President Bashar al-Assad refuses foreign solution to the Syrian conflict
President Bashar al-Assad refuses foreign solution to the Syrian conflict Sana/Reuters

Syrian President Bashar al-Assad appeared in person Sunday to deny that his forces were responsible for the gruesome Houla massacre, repeating the line his officials have taken for a week.

In a televised speech to Parliament in Damascus, Assad said, The truth is that even monsters do not do what we saw, especially in the Houla massacre, the Los Angeles Times reported. There are no Arabic or even human words to describe it.

If we don't feel the pain that squeezes our hearts, as I felt it, for the cruel scenes -- especially the children -- then we are not human beings, Assad said, according to the Associated Press, in his first public address since January.

Most observers have blamed the May 25 house-to-house executions in the central township of Houla of more than 100 people, mostly women and children, on the army and militias allied to the regime.

The crisis is not internal, Assad declared, repeating his government's long-term assertion that foreign powers are stoking the uprising aimed at ending his rule. Rather, it is a foreign war with internal tools, and everybody is responsible for defending the homeland.

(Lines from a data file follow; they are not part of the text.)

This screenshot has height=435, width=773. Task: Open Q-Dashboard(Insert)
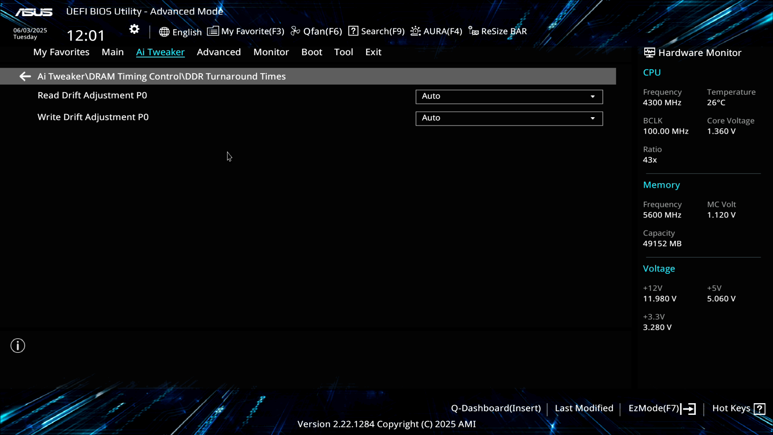click(496, 408)
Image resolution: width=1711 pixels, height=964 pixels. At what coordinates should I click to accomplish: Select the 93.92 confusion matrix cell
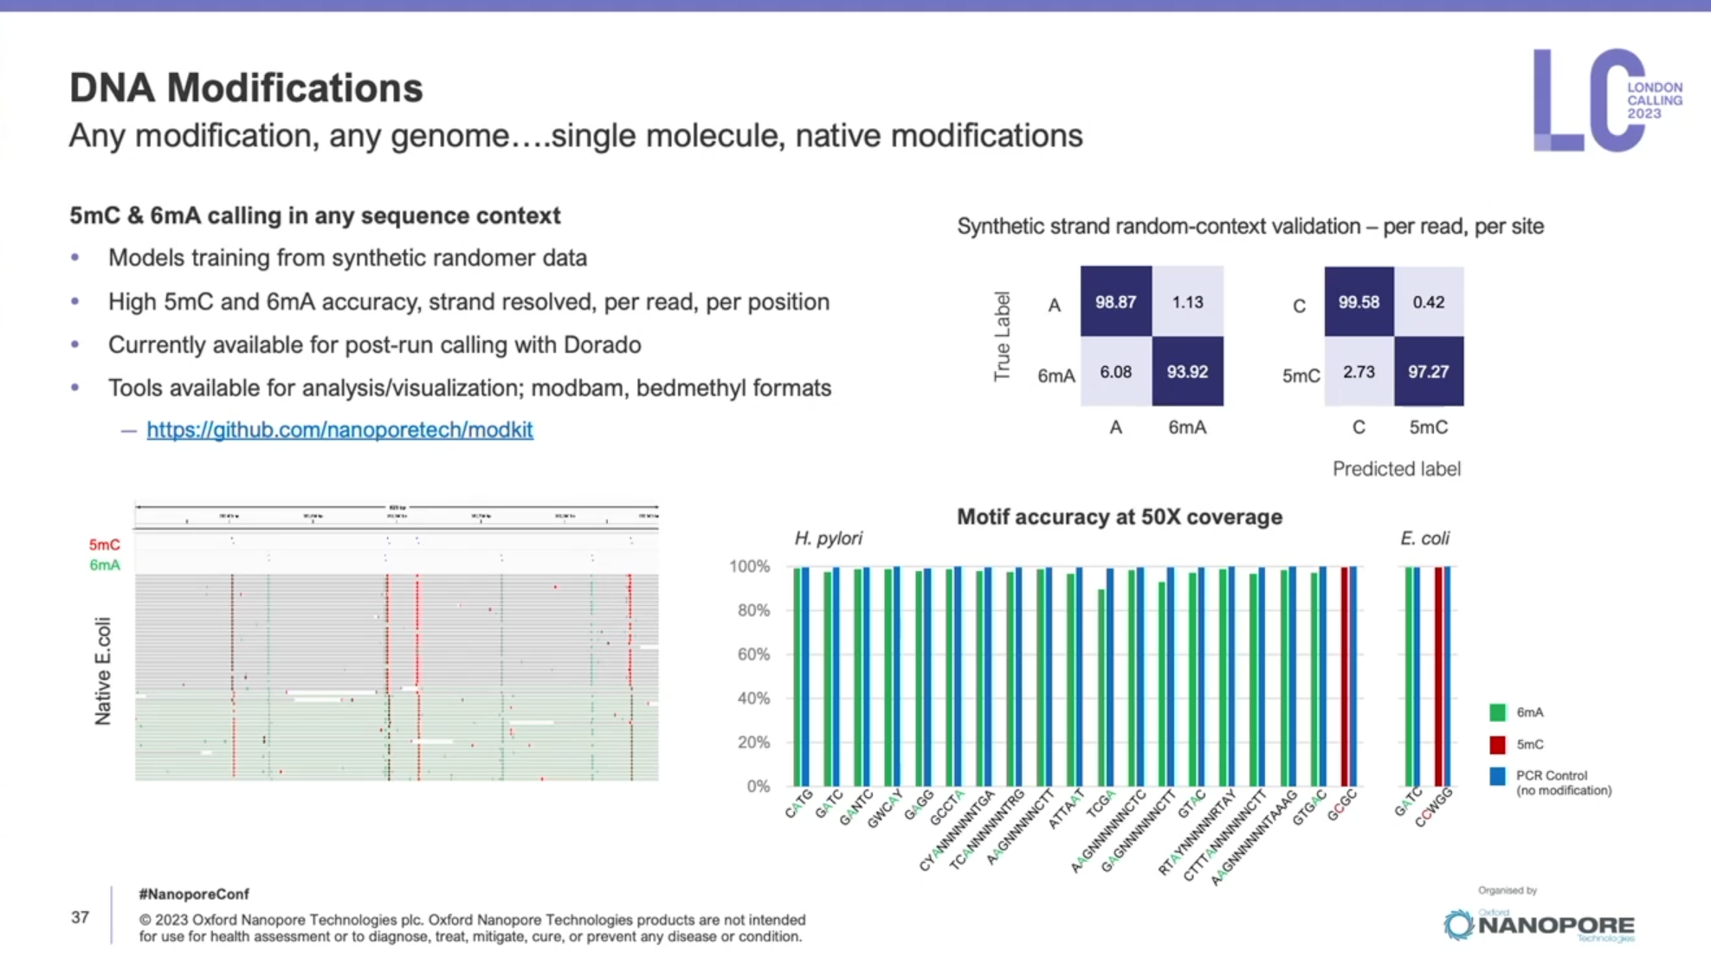[1187, 371]
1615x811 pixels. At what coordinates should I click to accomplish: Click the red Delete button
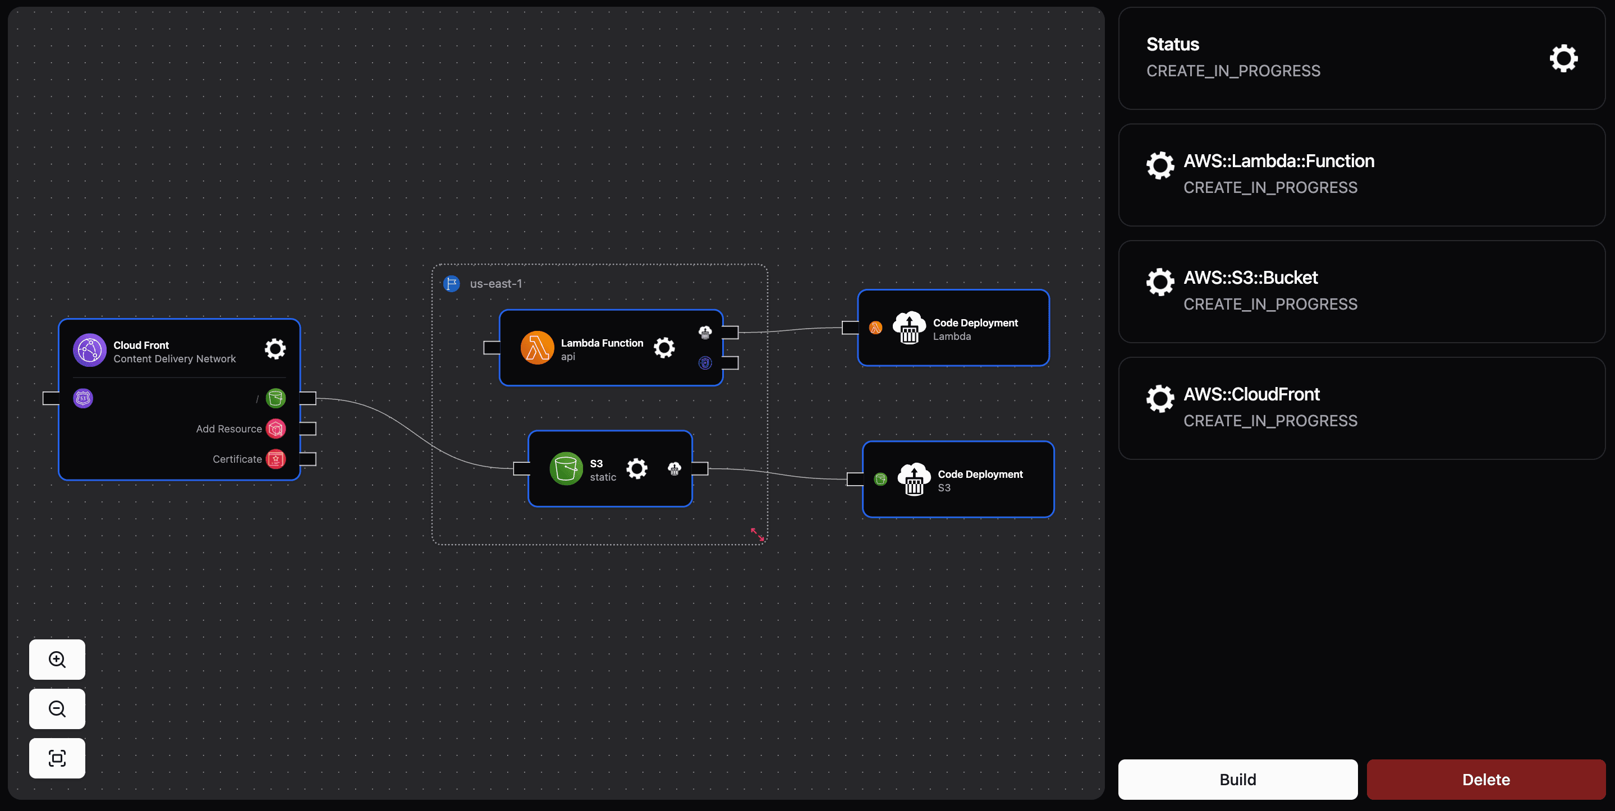click(1486, 779)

He seemed to allude to widespread fears of ever-greater sectarian killings in Syria, with its volatile mix of sects. The problem is some people are pushed by anger to destroy the country, he said.

Assad mocked the calls for democracy from the opposition. This democracy that they talked about is soaked with our blood, the president said.

Assad, a physician before he succeeded his father as president, defended his regime's crackdown against the opposition, likening it to a surgeon performing an operation.

When a surgeon in an operating room ... cuts and cleans and amputates, and the wound bleeds, do we say to him, 'Your hands are stained with blood?' Or do we thank him for saving the patient?

Today, we are defending a cause and a country. We do not do this because we like blood. A battle has been forced on us, and the result is this bloodshed that we are seeing, he said.

The Syrian opposition brushed off his comments as lies.

It is a desperate and silly speech that does not merit a response, said Adib Shishakly, a Saudi-based member of the country's main opposition group, the Syrian National Council. He didn't offer anything to the Syrian people during the 70 minutes he spoke.

Shishakly, the grandson of a former president of Syria, described Assad's statements on the Houla massacre as lies to justify the killings because of the immense international pressure on his regime.

The Syrian leader offered no new measures to help resuscitate the stalled, United Nations-brokered peace plan, widely violated by both sides in the almost 15-month-old conflict.